We analyzed data of consecutive patients with cIIIA-N2 NSCLC diagnosed between 1997 and 2010 and treated by chemoradiation therapy (CRT). The appearance of the mediastinal lymph nodes (MLNs) was classified into discrete or infiltrative according to the criteria proposed by the American College of Chest Physicians. In addition, the extent of MLN involvement (MLNI) was classified as limited (close to the primary tumor) or extensive (including upper MLNI in the case of tumors in the lower lobes and vice versa).
A total of 148 patients with cIIIA-N2 NSCLC was treated by CRT. The patient characteristics were as follows: males: 118; females: 30; median age: 62 years; appearance of the involved MLNs: 85 discrete, 63 infiltrative; extent of MLNI: 82 limited, 66 extensive; histology: 36 squamous, 112 nonsquamous. The median progression-free survival (PFS) and median overall survival (OS) in the entire subject population were 9.9 and 34.7 months, respectively.

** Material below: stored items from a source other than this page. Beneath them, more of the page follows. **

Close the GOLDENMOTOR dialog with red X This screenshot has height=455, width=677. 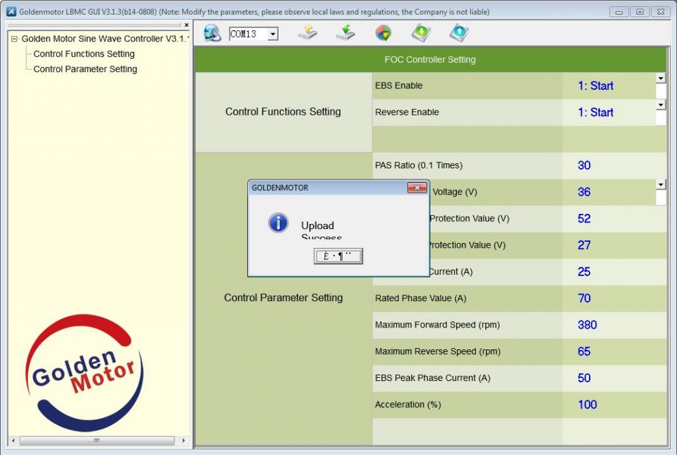point(417,188)

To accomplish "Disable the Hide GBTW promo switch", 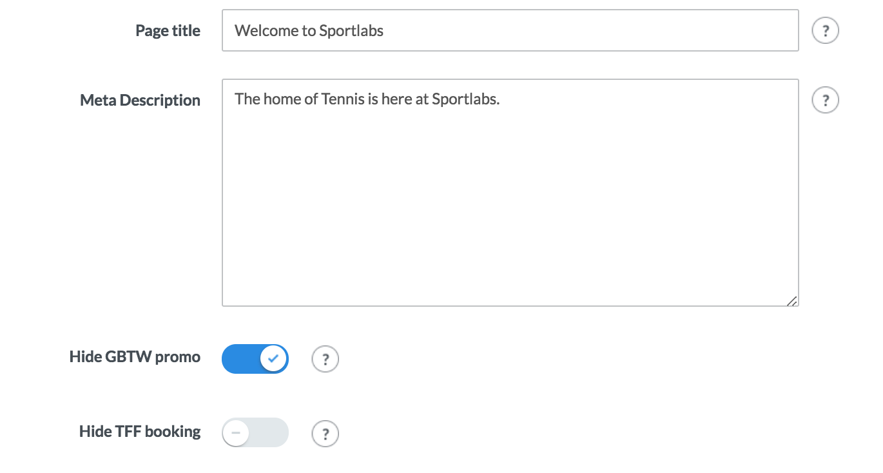I will pos(255,359).
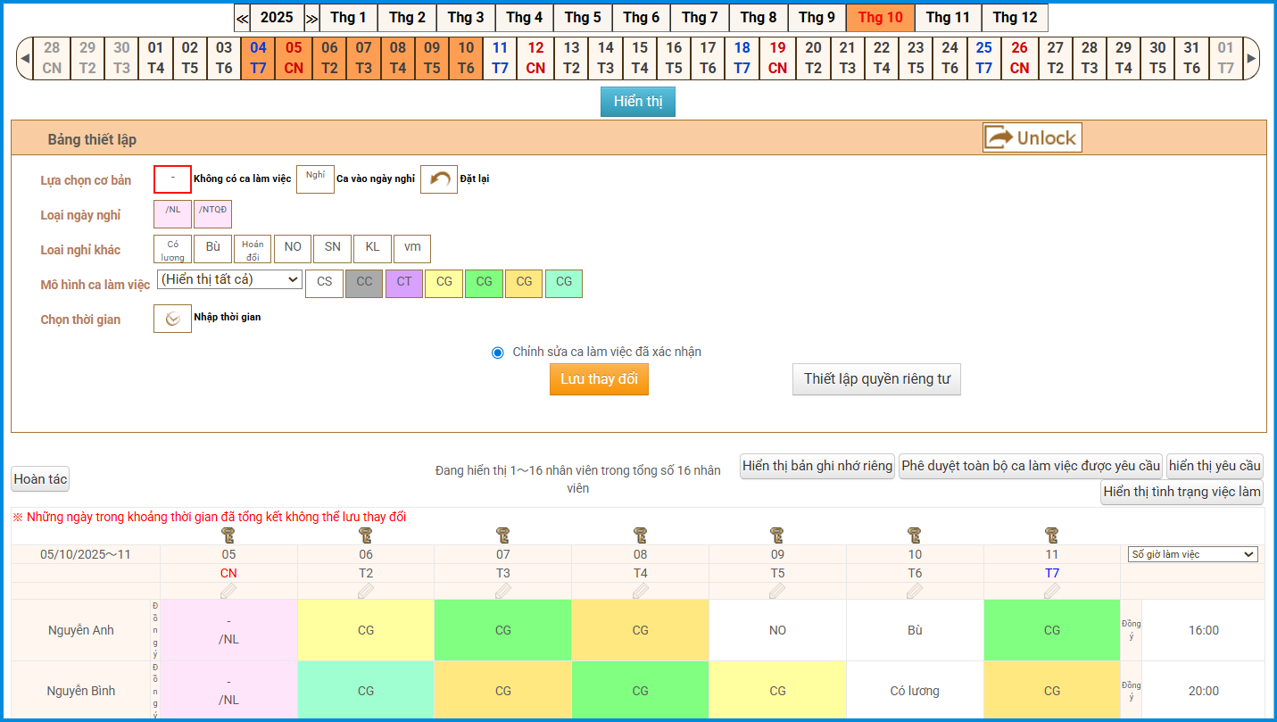The image size is (1277, 722).
Task: Click the pencil edit icon under CN column
Action: [228, 591]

A discrete appearance of the involved MLNs and a limited extent of MLNI contributed significantly to a better PFS and OS. The percentages of cases with relapses within the irradiated field classified according to the characteristics of the MLNs were as follows; appearance of the MLNs (24.6% discrete, 18.9% infiltrative); extent of MLNI (25.9 limited, 17.9% extensive).
Those with a discrete appearance of the involved MLNs and a limited extent of MLNI at diagnosis could show relatively more favorable outcomes and could be candidates for multimodality therapy.